Data entries:
○ ○ ○ ○
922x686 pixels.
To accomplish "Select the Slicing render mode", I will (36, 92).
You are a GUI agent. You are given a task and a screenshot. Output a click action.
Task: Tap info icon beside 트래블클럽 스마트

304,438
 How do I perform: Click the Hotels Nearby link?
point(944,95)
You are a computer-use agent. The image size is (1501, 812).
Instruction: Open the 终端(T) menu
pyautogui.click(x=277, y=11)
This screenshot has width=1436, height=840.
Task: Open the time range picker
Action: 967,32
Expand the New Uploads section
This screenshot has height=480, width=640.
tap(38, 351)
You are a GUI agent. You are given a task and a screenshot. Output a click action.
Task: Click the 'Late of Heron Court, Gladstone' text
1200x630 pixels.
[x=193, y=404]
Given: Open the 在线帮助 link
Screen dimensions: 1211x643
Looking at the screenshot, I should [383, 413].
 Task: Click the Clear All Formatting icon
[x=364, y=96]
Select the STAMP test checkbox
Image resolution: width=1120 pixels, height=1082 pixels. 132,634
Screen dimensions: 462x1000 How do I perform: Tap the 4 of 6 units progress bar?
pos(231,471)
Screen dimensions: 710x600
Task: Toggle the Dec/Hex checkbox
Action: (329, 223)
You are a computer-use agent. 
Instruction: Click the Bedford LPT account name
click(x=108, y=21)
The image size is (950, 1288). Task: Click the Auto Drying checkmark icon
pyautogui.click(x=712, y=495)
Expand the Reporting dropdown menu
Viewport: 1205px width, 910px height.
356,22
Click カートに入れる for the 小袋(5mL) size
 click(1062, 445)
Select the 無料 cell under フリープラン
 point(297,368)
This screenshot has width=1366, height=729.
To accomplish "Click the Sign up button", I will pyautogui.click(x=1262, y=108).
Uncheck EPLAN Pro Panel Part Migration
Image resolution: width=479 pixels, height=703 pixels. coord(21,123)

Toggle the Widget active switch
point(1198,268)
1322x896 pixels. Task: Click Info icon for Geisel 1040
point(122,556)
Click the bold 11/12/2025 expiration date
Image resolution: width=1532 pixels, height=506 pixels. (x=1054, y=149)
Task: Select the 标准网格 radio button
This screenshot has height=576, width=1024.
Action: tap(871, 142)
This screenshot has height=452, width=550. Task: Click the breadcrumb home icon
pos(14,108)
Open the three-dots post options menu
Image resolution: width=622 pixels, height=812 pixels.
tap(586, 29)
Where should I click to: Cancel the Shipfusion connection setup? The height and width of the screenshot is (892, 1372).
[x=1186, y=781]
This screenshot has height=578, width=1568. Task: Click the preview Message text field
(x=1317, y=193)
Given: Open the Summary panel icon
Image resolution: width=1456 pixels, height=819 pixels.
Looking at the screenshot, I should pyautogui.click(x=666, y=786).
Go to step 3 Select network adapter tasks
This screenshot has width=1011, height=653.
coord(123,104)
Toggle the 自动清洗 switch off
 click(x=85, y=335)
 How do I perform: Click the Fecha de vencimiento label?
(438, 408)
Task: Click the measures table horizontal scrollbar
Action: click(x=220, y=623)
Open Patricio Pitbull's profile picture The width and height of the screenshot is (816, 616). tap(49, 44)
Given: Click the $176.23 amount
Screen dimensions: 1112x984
○ ○ ○ ○
Turn the material, starting with the line that contains "Click the bold 11/12/2025 expiration date" and running through its end, into a JSON list of strings with one string per line, leaving out any blank lines.

*The solution*
[
  "Click the bold 11/12/2025 expiration date",
  "Image resolution: width=1532 pixels, height=506 pixels. (x=1054, y=149)",
  "Task: Select the 标准网格 radio button",
  "This screenshot has height=576, width=1024.",
  "Action: tap(871, 142)",
  "This screenshot has height=452, width=550. Task: Click the breadcrumb home icon",
  "pos(14,108)",
  "Open the three-dots post options menu",
  "Image resolution: width=622 pixels, height=812 pixels.",
  "tap(586, 29)",
  "Where should I click to: Cancel the Shipfusion connection setup? The height and width of the screenshot is (892, 1372).",
  "[x=1186, y=781]",
  "This screenshot has height=578, width=1568. Task: Click the preview Message text field",
  "(x=1317, y=193)",
  "Given: Open the Summary panel icon",
  "Image resolution: width=1456 pixels, height=819 pixels.",
  "Looking at the screenshot, I should pyautogui.click(x=666, y=786).",
  "Go to step 3 Select network adapter tasks",
  "This screenshot has width=1011, height=653.",
  "coord(123,104)",
  "Toggle the 自动清洗 switch off",
  " click(x=85, y=335)",
  " How do I perform: Click the Fecha de vencimiento label?",
  "(438, 408)",
  "Task: Click the measures table horizontal scrollbar",
  "Action: click(x=220, y=623)",
  "Open Patricio Pitbull's profile picture The width and height of the screenshot is (816, 616). tap(49, 44)",
  "Given: Click the $176.23 amount",
  "Screen dimensions: 1112x984"
]